Funk had worked at StreetSquash the summer before heading to Dartmouth and had gotten to know many urban squash alumni while playing junior and college squash, so in August he and Murphy went to Polsky to propose doing a film. Polsky agreed, and Funk and Murphy, in collaboration with StreetSquash’s staff, started hanging out with the kids. During a two-day trip to a summer camp in Pennsylvania at the end of the summer, a few of the students came to the fore. “They all said, ‘Kyrell loves the camera, talk to him,’” said Murphy, so we started talking with Kyrell and then his best friend Joetta.”
Kyrell Wilson is a senior and one of the leaders at StreetSquash. He came out as gay a couple of years ago. “He’s a confident, colorful, magnetic person who is always at StreetSquash,” said Funk. Joetta Francis is Behind the Glass’ other main character from StreetSquash. “She’s also a senior and has a vibrant life outside the program,” said Murphy. “She sings every Sunday at a church in Brooklyn and it has been amazing to get to know her family.” Funk and Murphy have also gotten to know StreetSquash’s Connor Robinson and Jahresse Mclaurin for the film.

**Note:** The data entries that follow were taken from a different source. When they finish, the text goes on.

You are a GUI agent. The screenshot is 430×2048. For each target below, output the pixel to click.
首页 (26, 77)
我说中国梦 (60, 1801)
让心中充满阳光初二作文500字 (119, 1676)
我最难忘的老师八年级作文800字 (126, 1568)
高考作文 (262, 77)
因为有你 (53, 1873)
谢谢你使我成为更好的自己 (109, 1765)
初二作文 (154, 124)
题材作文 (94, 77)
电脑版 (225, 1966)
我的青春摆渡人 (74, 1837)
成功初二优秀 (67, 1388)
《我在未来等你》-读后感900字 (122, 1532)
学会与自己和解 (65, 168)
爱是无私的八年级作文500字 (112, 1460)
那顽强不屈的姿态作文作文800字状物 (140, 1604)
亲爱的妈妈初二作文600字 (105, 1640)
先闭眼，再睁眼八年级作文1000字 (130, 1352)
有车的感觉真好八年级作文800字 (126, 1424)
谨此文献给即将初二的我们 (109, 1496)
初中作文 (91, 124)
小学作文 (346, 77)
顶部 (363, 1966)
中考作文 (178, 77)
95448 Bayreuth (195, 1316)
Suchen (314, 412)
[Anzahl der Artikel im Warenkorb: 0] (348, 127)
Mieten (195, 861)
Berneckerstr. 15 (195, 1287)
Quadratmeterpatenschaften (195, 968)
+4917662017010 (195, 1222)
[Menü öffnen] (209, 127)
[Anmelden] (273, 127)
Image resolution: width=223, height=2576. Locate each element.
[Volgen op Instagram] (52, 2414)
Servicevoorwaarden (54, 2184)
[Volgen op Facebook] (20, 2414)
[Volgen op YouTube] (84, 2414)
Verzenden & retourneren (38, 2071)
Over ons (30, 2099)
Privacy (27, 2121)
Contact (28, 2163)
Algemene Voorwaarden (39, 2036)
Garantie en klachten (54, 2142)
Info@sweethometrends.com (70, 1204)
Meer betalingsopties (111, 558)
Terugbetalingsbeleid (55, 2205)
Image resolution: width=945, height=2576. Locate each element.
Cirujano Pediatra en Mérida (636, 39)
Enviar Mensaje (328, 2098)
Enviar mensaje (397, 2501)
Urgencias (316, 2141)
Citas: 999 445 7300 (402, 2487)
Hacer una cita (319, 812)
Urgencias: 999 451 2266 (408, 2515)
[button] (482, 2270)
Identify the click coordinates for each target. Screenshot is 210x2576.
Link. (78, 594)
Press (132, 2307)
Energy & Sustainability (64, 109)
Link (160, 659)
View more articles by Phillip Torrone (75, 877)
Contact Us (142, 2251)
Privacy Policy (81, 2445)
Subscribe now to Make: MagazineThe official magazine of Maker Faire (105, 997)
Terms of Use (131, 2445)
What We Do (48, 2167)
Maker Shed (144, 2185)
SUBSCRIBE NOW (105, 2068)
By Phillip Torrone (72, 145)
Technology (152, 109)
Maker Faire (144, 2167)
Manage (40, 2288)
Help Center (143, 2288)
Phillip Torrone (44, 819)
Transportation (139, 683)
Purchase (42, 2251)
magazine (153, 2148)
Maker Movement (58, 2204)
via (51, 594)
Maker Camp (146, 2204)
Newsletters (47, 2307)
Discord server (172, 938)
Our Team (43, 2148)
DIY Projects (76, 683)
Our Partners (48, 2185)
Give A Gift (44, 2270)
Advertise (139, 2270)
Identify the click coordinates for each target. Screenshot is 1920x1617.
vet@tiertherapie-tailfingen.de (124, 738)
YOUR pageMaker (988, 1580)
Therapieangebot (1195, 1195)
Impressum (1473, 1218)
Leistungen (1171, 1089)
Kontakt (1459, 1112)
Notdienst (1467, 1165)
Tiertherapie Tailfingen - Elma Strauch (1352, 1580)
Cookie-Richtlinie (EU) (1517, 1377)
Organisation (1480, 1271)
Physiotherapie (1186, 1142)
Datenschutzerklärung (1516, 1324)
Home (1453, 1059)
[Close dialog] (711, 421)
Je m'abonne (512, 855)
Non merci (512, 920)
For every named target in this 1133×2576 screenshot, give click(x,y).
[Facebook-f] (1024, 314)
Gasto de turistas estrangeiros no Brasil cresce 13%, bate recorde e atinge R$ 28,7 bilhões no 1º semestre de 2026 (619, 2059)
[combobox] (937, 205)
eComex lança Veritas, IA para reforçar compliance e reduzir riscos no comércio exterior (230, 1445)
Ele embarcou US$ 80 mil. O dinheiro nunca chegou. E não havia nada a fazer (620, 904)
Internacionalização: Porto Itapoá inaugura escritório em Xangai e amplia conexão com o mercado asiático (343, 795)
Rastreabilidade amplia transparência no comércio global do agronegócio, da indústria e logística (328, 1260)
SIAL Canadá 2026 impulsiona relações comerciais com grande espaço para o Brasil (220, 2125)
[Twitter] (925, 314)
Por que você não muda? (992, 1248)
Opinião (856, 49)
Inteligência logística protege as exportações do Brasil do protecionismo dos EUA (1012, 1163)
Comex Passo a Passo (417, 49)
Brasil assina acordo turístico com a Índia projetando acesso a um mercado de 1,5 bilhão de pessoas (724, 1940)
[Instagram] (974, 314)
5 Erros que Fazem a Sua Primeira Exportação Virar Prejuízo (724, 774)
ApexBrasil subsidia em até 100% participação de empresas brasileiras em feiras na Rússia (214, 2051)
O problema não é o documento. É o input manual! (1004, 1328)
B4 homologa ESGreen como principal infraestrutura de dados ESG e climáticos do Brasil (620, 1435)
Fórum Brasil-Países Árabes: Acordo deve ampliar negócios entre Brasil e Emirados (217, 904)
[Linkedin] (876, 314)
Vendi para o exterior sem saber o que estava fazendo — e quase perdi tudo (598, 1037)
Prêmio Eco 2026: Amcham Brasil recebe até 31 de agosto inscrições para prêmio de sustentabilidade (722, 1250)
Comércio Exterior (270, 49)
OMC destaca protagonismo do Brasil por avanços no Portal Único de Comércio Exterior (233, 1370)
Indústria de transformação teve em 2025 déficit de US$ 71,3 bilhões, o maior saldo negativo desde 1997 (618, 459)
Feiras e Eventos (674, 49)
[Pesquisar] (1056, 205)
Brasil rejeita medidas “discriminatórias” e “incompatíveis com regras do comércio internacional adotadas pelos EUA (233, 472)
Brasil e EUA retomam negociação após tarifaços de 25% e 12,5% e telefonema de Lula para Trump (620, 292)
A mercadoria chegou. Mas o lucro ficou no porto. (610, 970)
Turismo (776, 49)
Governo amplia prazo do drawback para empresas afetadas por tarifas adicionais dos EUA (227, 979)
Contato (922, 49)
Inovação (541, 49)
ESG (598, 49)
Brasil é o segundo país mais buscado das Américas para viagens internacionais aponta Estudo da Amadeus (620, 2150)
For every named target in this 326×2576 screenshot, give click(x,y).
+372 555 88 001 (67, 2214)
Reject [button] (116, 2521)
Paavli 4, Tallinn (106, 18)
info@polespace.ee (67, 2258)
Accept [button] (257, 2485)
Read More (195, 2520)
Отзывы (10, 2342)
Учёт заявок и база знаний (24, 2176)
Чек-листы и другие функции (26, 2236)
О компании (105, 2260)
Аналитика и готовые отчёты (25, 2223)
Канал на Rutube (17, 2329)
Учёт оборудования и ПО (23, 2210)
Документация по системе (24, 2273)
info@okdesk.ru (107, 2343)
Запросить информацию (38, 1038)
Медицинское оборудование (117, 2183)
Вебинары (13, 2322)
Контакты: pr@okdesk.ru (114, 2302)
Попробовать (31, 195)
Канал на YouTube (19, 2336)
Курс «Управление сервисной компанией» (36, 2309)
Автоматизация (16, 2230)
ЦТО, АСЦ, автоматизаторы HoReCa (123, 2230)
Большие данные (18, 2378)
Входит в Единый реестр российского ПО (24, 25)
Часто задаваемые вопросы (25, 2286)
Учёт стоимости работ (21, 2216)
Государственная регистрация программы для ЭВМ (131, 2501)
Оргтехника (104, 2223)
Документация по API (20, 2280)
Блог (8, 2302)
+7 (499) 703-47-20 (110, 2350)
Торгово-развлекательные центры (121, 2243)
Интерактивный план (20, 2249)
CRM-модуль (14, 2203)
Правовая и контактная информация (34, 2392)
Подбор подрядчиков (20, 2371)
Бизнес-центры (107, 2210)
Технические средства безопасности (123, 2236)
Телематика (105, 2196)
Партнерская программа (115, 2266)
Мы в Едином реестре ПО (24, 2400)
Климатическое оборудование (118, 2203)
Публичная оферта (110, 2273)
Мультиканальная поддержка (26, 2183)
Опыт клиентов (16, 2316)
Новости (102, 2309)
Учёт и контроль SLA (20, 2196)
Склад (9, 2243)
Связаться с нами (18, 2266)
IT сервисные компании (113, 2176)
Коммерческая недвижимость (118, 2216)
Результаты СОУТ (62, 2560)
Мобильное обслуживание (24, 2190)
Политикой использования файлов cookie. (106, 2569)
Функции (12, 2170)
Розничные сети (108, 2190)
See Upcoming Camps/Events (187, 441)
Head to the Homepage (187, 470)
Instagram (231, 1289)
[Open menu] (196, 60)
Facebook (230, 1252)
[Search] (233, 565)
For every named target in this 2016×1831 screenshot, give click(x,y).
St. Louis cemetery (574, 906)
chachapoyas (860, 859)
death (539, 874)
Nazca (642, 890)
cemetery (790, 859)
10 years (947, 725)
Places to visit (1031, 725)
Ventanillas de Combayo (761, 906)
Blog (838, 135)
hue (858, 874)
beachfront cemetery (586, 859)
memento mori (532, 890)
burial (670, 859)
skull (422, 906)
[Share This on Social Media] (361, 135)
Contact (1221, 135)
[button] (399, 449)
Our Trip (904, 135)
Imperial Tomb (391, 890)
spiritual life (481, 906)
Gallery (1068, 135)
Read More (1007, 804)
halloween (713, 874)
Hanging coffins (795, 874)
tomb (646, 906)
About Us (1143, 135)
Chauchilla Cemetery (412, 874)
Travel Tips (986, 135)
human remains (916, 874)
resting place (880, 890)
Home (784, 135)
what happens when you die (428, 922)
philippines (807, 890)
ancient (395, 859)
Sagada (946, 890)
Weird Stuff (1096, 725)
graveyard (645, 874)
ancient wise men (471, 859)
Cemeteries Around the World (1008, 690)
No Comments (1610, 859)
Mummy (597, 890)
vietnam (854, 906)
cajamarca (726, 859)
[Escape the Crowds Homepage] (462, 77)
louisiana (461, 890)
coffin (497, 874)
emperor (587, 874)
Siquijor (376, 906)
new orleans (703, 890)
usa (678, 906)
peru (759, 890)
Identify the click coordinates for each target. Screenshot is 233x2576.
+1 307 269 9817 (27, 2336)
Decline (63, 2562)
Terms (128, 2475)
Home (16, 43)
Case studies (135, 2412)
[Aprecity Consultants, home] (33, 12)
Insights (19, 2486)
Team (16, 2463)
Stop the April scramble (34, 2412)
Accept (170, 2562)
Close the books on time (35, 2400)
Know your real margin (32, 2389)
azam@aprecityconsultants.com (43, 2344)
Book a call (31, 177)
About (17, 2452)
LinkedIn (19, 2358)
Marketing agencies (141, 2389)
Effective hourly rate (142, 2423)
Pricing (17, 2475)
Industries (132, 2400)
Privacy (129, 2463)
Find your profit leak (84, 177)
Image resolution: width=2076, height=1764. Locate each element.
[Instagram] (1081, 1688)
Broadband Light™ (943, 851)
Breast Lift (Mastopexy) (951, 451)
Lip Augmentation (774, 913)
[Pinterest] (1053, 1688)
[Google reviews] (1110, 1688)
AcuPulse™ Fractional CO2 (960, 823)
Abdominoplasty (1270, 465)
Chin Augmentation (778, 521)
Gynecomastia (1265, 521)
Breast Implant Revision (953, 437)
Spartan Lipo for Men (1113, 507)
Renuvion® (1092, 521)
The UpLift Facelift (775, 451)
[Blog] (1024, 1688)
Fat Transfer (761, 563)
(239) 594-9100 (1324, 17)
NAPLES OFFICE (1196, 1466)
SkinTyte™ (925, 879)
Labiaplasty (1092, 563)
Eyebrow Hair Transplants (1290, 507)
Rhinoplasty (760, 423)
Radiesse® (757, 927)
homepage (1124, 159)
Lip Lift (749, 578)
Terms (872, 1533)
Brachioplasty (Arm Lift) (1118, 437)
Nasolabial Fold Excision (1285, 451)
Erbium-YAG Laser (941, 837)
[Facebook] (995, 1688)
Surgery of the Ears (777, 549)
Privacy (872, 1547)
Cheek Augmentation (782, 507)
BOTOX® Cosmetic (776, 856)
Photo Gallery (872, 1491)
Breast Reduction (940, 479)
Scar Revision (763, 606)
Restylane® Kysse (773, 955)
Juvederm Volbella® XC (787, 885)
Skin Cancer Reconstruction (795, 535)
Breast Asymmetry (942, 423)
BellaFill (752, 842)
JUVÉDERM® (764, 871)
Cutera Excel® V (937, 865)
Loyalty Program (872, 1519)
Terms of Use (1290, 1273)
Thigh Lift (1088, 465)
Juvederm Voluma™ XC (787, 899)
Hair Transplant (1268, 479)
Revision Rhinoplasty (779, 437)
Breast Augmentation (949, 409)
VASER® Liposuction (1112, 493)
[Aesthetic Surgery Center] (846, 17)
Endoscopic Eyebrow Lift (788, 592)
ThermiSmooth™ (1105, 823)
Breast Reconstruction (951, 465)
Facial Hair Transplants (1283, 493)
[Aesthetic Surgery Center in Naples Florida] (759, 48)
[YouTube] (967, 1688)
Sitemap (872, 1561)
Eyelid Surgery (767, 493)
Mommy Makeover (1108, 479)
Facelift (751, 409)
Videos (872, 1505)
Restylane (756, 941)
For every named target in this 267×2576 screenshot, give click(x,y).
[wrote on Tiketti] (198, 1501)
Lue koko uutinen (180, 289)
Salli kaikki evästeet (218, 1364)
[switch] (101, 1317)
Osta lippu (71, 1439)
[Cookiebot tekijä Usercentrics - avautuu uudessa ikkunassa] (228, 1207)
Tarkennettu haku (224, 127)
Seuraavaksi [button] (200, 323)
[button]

Counterpoising this group are two students from Squash Urbano. Funk and Murphy spent three weeks in Cartagena in February and quickly latched onto two subjects: Jesus David Flores is a twelve year-old who is struggling with a family tragedy—his older brother recently got into a motorcycle accident and is in near-coma; Valeria Osorio is a high-performing student looking to go to a boarding school in the States. The lead characters in the film will all meet up in June at the Urban Squash Nationals. “I love squash, the kids love squash,” said Funk. “It really helps to get to know them by playing the same game, talking about squash. It is common ground.”
Funk and Murphy have filmed over eighty hours of footage, including interviews with staff and mentors at the programs, as well as other leaders in the squash community. To support the project, they are using Fractured Atlas, an arts fundraising 501 (c) 3 charity and have gotten more than $35,000, close to their budget of $50,000. They are working with animators, translators and sound editors and hope to finish the film in time to submit it to the Cartagena Film Festival, which is held each March, as well as other festivals.
Behind the Glass will be the first major new film devoted to the game since Keep Eye on Ball: The Hashim Khan Story, which Josh Easdon and Beth Rasin produced in 2009.